Dünyanın en prestijli ekonomi dergilerinden Forbes...
Bunlara ek olarak, bazı ünlü TV sunucuları, ünlü futbolcular, müzisyenler ve binlerce kişi...
Bütün bu kişi ve kurumların sosyal medya hesapları dün sabah hackleniyor.
Neden bu kişi ve kurumlar seçiliyor, belli değil. Belli olan onların hesaplarının hacklenmesi.
Kimlerin attığı belirlenemeyen tweet aynen şöyle:
“Nazialmanya ±Nazihollanda
Bu size ufak bir Osmanlı tokadı
16 Nisan’da görüşmek üzere
Nemi yazdım, Türkçe öğren.
Reisi üzeni biz de üzeriz.
Nazi Almanya, Nazi Hollanda.
Türkün sabrını zorlamayın. Biz yola bu kefen giyerek çıktık, derken şaka yapmıyorduk.”
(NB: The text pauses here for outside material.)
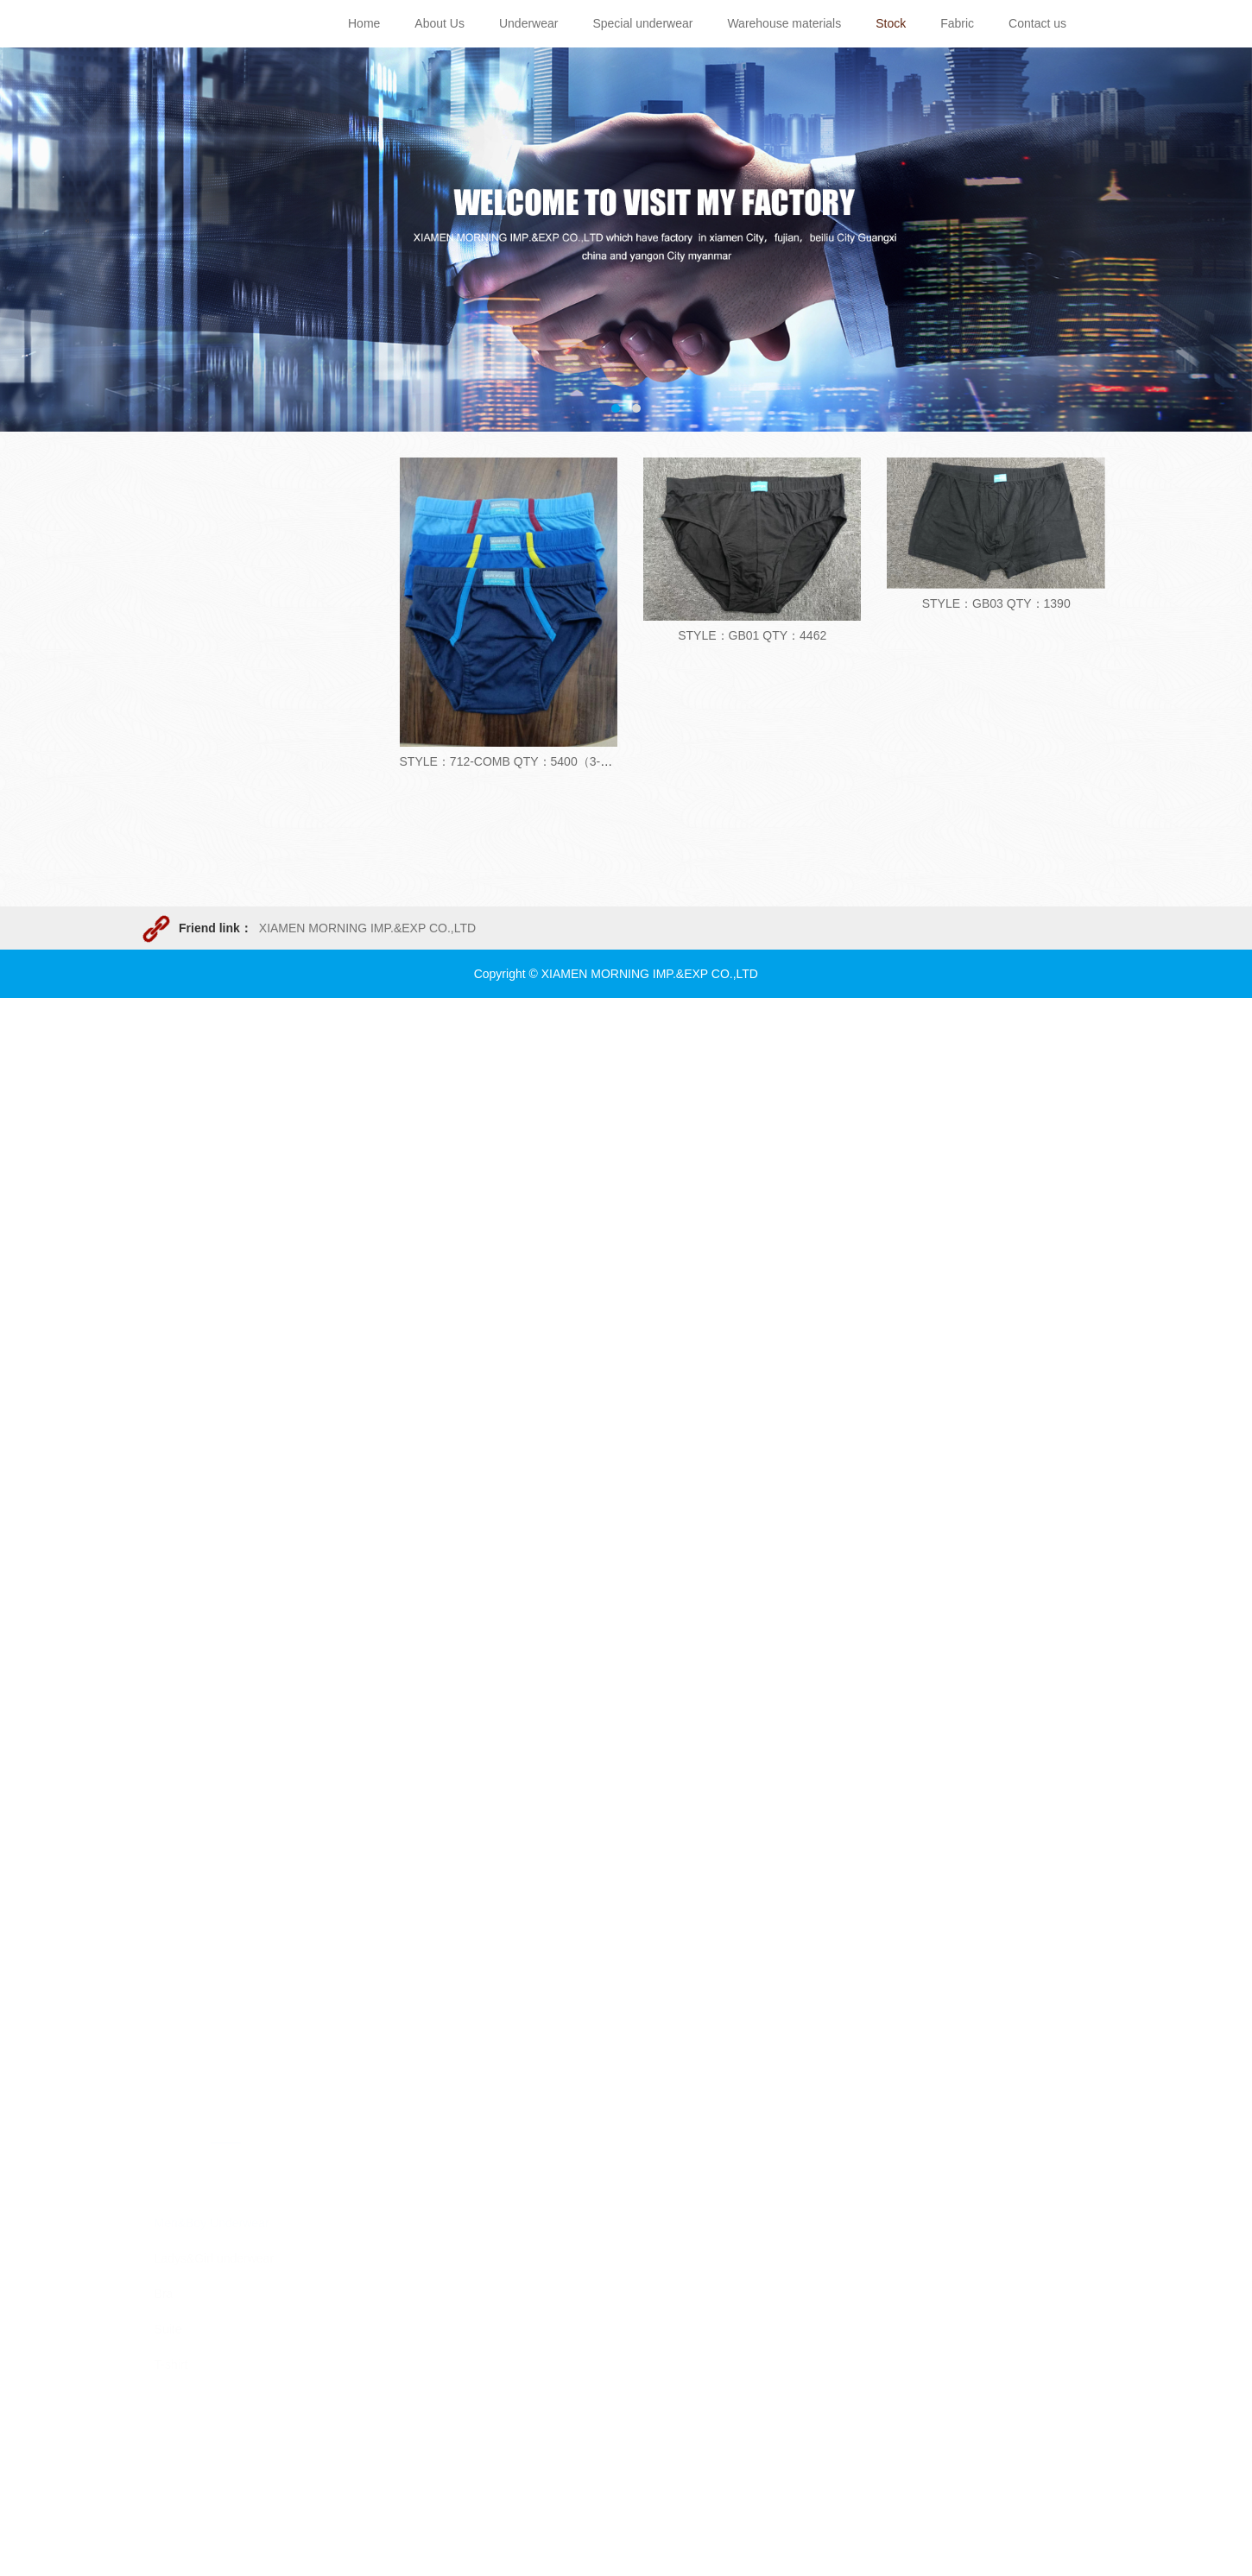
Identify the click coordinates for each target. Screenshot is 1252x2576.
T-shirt (171, 1287)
Bu tweet ve buna ilişkin haber dün Die Welt gazetesinin internet sayfasında yer alıyor.
Bunu tek bir kişinin düşünmesi ve yapması uzak ihtimal, bu organize bir iş gibi.
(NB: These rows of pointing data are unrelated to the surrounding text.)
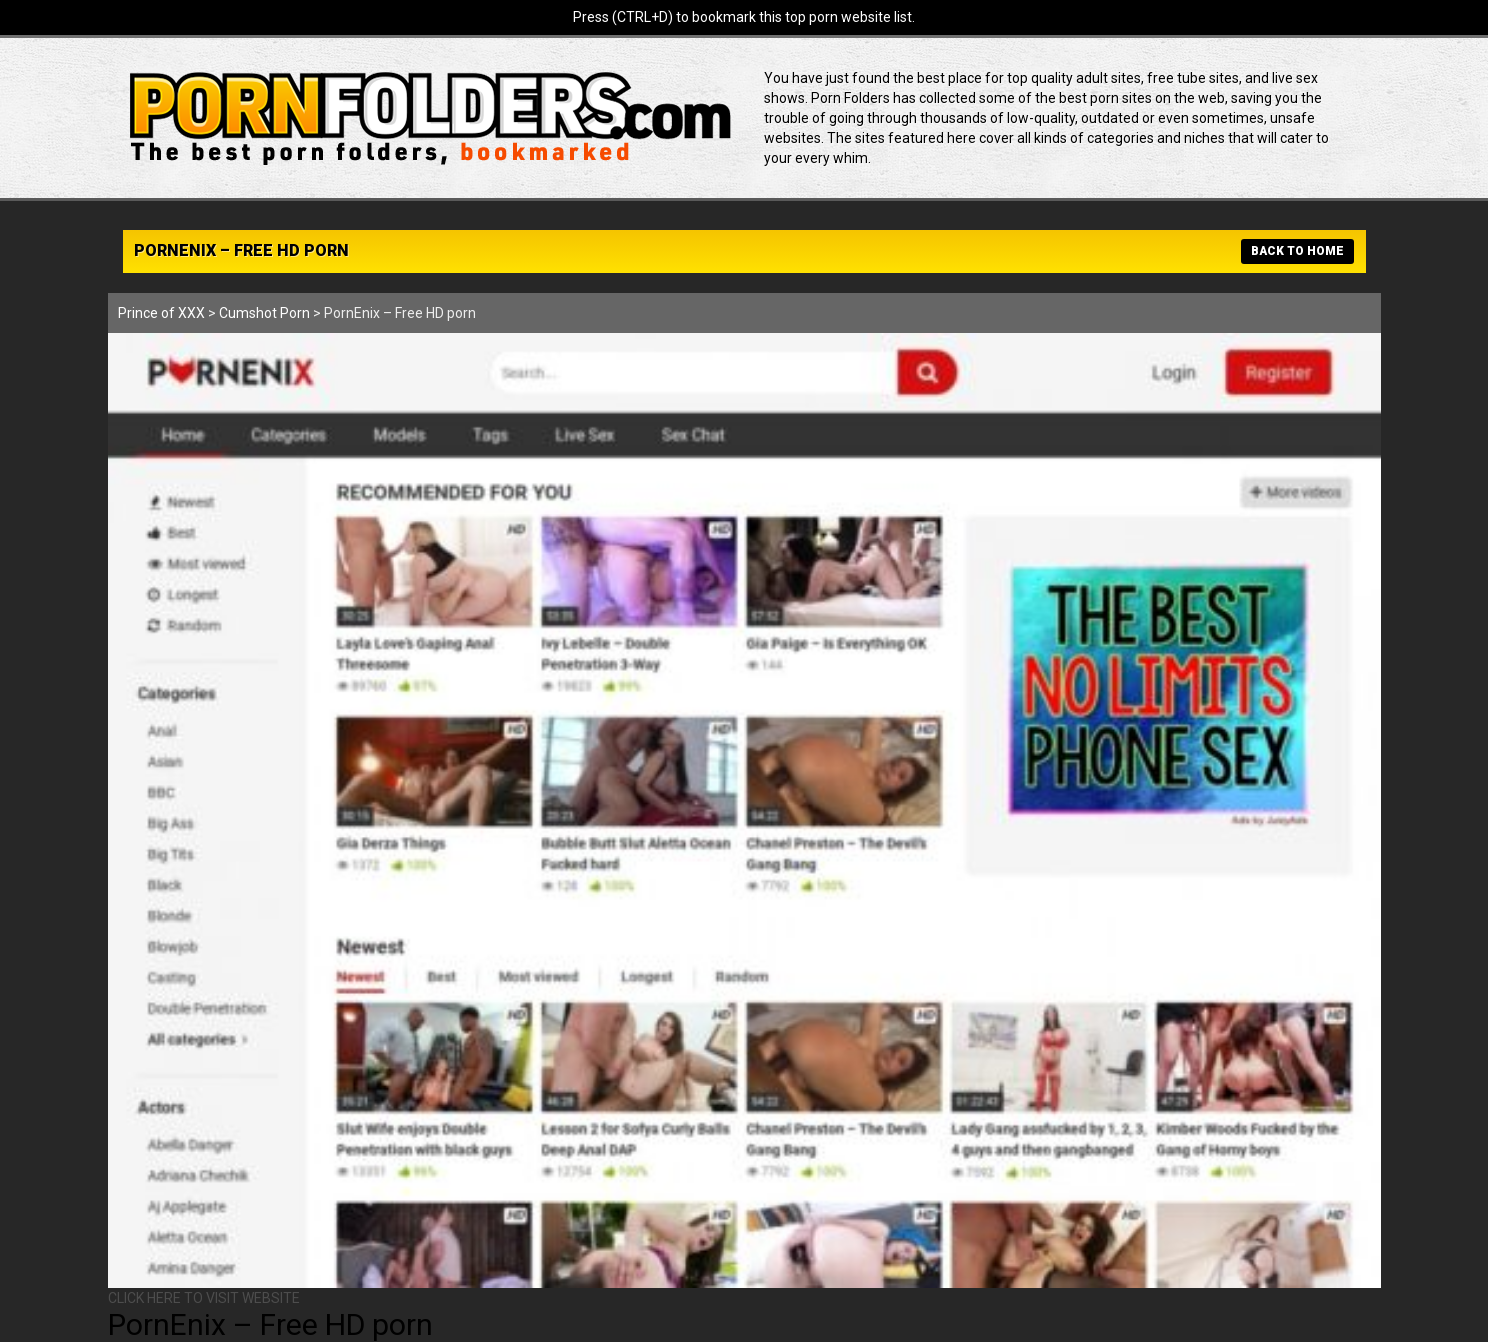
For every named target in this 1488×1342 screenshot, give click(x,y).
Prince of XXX (161, 313)
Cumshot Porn (264, 313)
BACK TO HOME (1297, 251)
Siyasi düzeyde Avrupa’nın çeşitli ülkelerine bombardıman devam ederken, AKP taraftarları da boş durmuyor.
Tokatlı, kefenli tehditler eksik değil.
Türkiye’de “HAYIR” kampanyasına katılanlara nasıl hakaretler ve engellemeler yapılıyorsa, şimdi de Almanya’da mantığı belli olmayan bir sosyal medya saldırısına tanık oluyoruz.
Hiç iyi değil. İyi değil de, ne demek, çok kötü. Türkiye’yi daha da yalnızlaştıran bir eylem.
Buna karşılık Ankara, bu tür eylemlerden bağımsız, kendisini Avrupa’dan ve batının çok önemli kurumlarından uzaklaştırmak, daha da yalnızlaştırmak için elinden geleni yapıyor.
İzleyebildiğim kadarıyla, henüz bizde medyaya yansımış değil, çok farklı bir olay daha var.
İsveç ve Finlandiya hükümetlerinin mektupları.
Bu iki ülkenin başbakanları NATO Genel Sekreteri Stoltenberg’e mektup gönderiyor iki gün önce:
“Türkiye NATO’da engellemelere başlamıştır. Özellikle Barış İçin Ortaklık Programı'nın etkilendiği engelleme askeri manevralar ile Kosova, Akdeniz ve Afganistan’daki NATO kuvvetlerinin iş yapmasını güçleştirmektedir. Bu böyle devam ederse, uzun dönemde askeri eğitim ve yetiştirme programlarında aksama meydana gelecektir.
"Nitekim, bunun ilk örneği Roma’daki NATO Askeri Akademisinde görülmüş, hiç bir NATO üyesi asker o akademideki eğitim programına katılamamıştır.” (Die Welt, dünkü internet sayfası).
Çok ilginç, şundan ilginç:
Türkiye ile Avrupa’nın çeşitli ülkeleri arasında beş gündür tırmanan gerilimde karşılıklı siyasi yaptırımlar ve örneğin bizim taraftan göç anlaşmasının gözden geçirilmesi, onların tarafından mali yardımın askıya alınması gibi tehditler birbirini izlerken, NATO’nun “N’si” bile söz konusu edilmiyor. Ne bizim, ne onların tarafından.
Ancak, ortada iki ülkenin NATO Genel Sekreteri'ne, özetini aktardığım, gönderdiği mektup var.
Ankara’nın bu iddiaya açıklık getirmesi gerekiyor.
Yoksa, bu NATO işi son tırmanmadan önceki döneme mi ait? Ancak, Die Welt’teki haber şu anda yaşanmakta olan bunalımla bağlantılı veriliyor.
Yine de, aslı astarı ne?
Tırmanan gerilim daha çok ikili ilişkiler ile AB çerçevesinde gelişiyor. Bunalıma bir de, iddia edildiği gibi, NATO eklenirse, bu yavaş yavaş ekonomik ilişkilere sıçramak eğilimi gösterebilir ki, bu bizim için tam felaket olur.
Ne referandum temizler, ne başkanlık.
Haydi Ankara, nedir şu NATO meselesi, anlat bize ve onlara.